Epidemiologists study diseases and how they are found, spread and controlled in groups of people.

Sarkar’s comments were part of his closing remarks and a rebuttal on the topic — “The Role of Professionals in Indian Politics is Superfluous”. Sarkar had earlier spoken in favour of the motion.

“It is not with joy, it is not with triumphalism that we on this side of the proposition, we are not happy about the fact at all that the Indian public life has reduced itself to kind of utilitarian exploitation of every possible lacuna that there exists in Indian democracy...,” he said.

Public health experts say effective public health measures are as important as medical management when it comes to fighting Covid. Epidemiologists, they said, are better placed to ensure that everyone wears a mask or gets immunised.

“It’s epidemiologists who usually recommend measures such as imposition of a lockdown or when it should be eased or lifted, setting up of micro-containment zones and regulation of public transport,” public health expert Sanjib Bandopadhyay, who was not a member of the debating team told The Telegraph.

The event was a part of Dr BC Roy Award for Debating Excellence, an initiative by the All India Professionals’ Congress, West Bengal.

The All India Professionals’ Congress is a platform for professionals who believe in inclusivity, liberty, plurality, equality and social justice, said Chandan Ghosh, the president of the Bengal chapter of the organisation.

Moyuree Mukherjee, a debating coach and graduate from Presidency University, raised the question whether one had to be a “professional to bring about political and social change…,” while speaking for the motion.
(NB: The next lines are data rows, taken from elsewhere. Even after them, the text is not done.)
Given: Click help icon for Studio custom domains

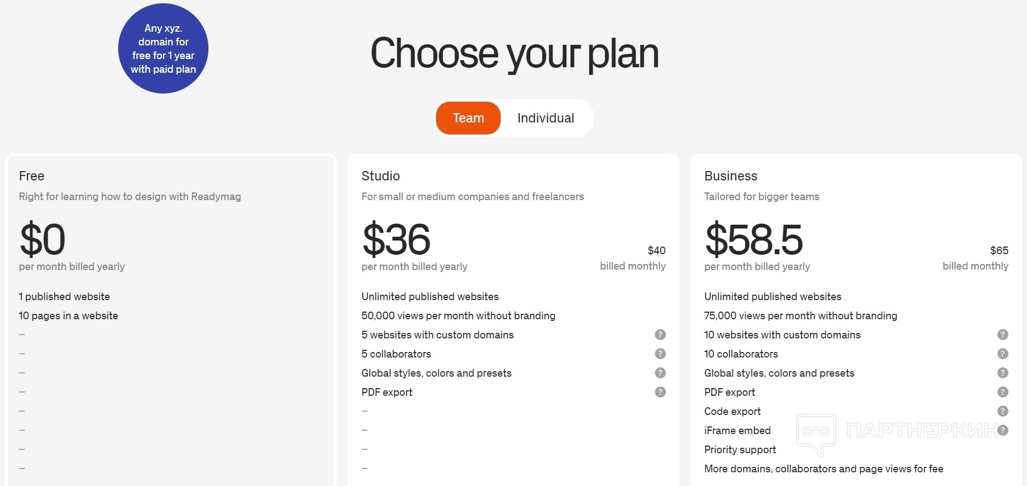Looking at the screenshot, I should (x=660, y=335).
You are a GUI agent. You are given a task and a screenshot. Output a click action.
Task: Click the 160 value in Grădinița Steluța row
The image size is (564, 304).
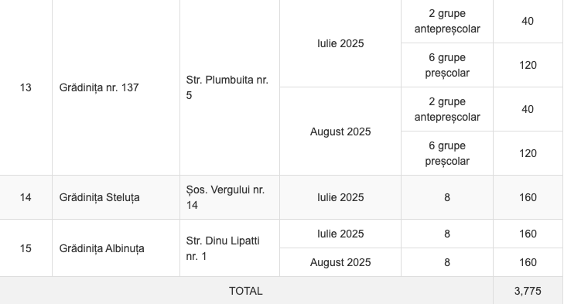[x=528, y=197]
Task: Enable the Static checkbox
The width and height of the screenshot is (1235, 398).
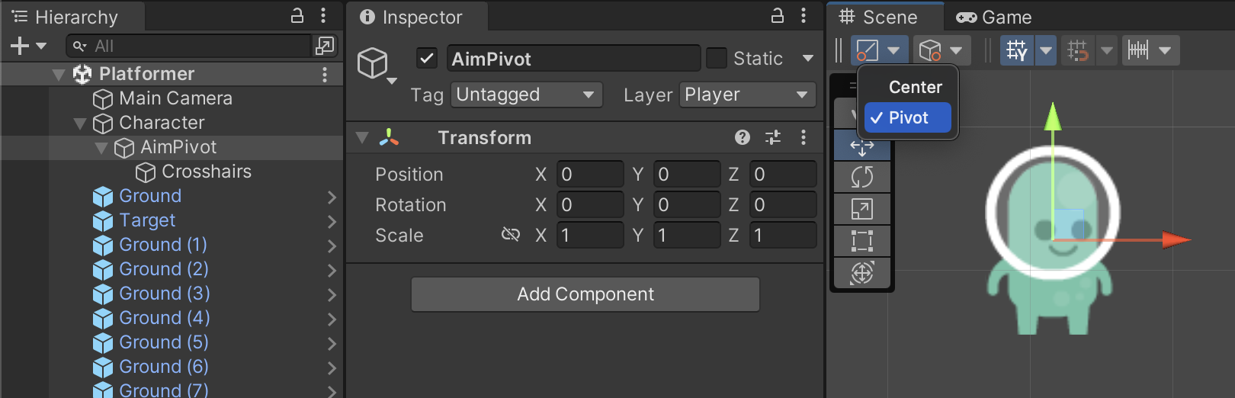Action: coord(717,58)
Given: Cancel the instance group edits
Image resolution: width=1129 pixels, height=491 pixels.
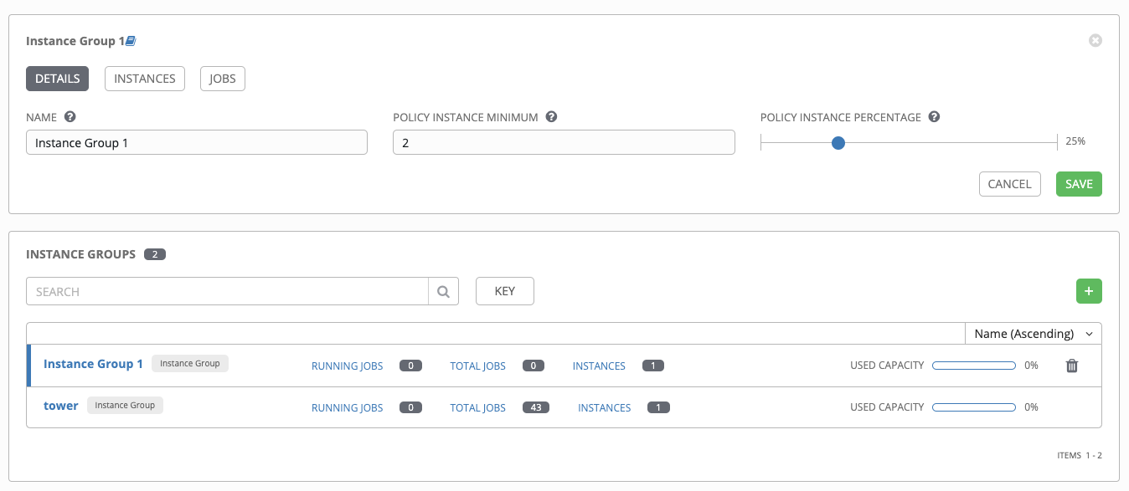Looking at the screenshot, I should (1009, 183).
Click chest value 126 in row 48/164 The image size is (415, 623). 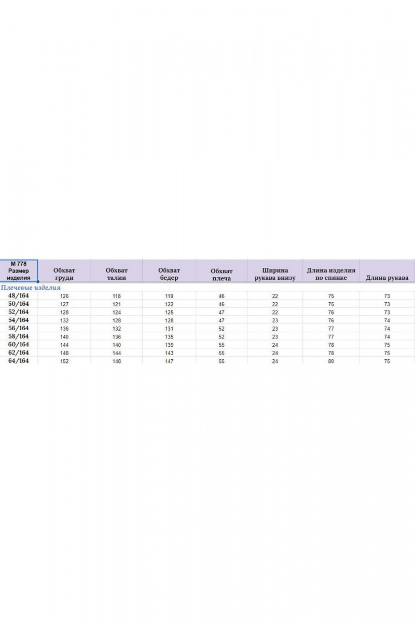64,296
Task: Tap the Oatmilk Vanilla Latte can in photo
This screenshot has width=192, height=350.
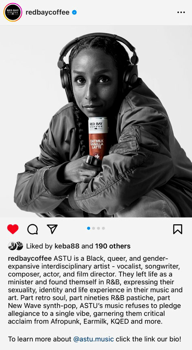Action: point(98,138)
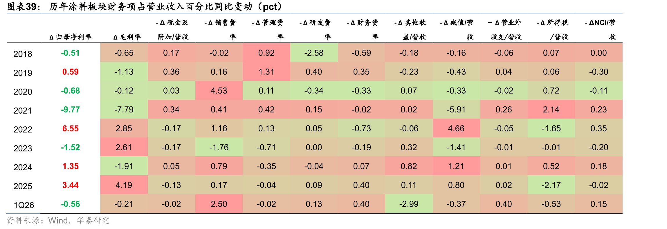The height and width of the screenshot is (229, 667).
Task: Click the -2.99 cell in 1Q26 row
Action: click(409, 204)
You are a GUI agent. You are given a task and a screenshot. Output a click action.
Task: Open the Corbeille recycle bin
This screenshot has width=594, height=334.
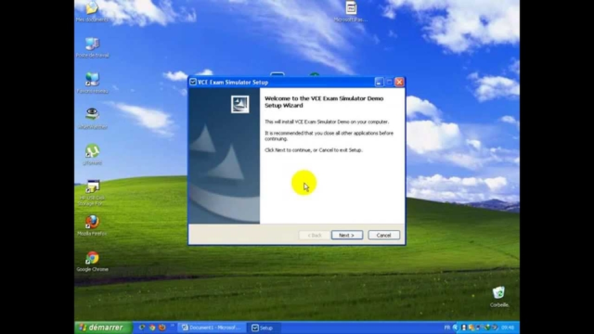click(499, 293)
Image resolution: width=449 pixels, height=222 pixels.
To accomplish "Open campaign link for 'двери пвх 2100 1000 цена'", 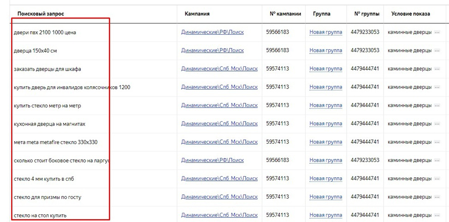I will point(213,32).
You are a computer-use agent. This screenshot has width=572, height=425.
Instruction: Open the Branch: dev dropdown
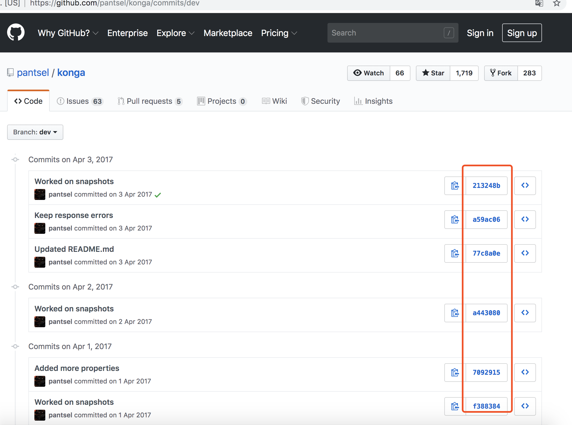click(35, 132)
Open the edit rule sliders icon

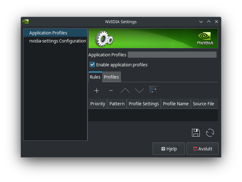[154, 91]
“The students are out on the streets and they are not professionals. The farmers are out on the streets and they are not professionals. You can still bring this change you want to bring without being a professional in politics. In fact, if you do enter politics, your sense of this activism will be warped. You will have to fit into the political mould. You cannot change the political system by being within the political system, because the political system undermines your professionalism at every step, because it has a bigger political agenda. These are the reasons why it is absolutely superfluous for professionals to be in politics today,” she said.

Writer Pradeep Gooptu, speaking against the motion, said professionals had made politics aspirational.

“When a young technologist at the leadership of a technology company joins politics, he inspires young technologists to take up politics as a profession,” said Gooptu.

Pradip Guha Thakurta, a member of the AIPC and an organiser of the event, told this newspaper: “We will have a series to make citizens aware of the current issues... of unemployment and healthcare.”